Exercise prompt
No line before the one holding "Open info icon beside 航意航延组合险" is wanted; restate word for word that line and all lines after it to the end of the entries, excluding pictures.
[Records provided Boundary: Start]
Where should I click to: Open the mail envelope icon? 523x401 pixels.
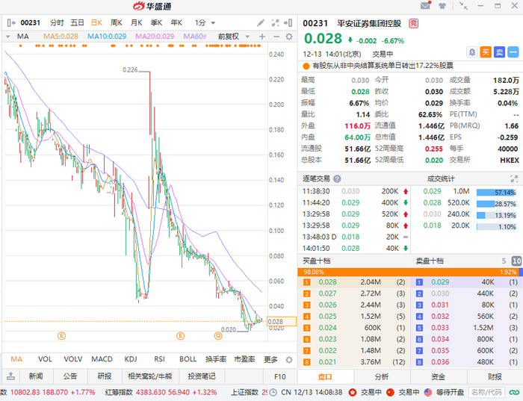(425, 6)
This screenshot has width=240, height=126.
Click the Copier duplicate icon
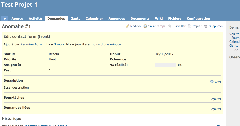pyautogui.click(x=190, y=26)
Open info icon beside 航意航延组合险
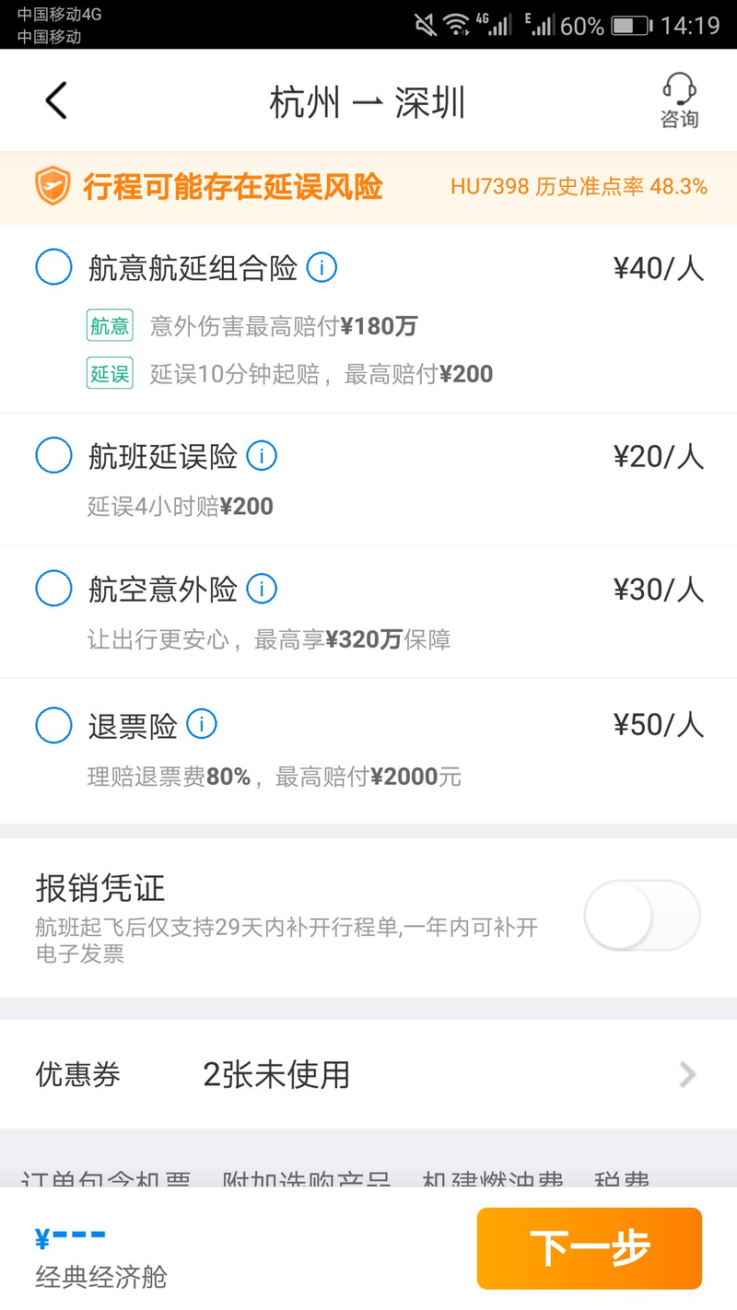Image resolution: width=737 pixels, height=1310 pixels. coord(322,268)
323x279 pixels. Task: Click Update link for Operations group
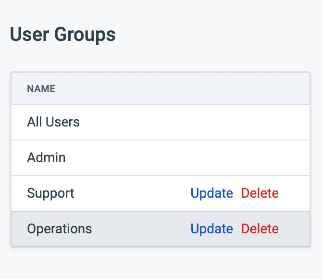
[Records provided Boundary: End]
Result for this task
Open info icon beside 航意航延组合险
Image resolution: width=737 pixels, height=1310 pixels. coord(322,268)
323x279 pixels. Task: Click Update link for Operations group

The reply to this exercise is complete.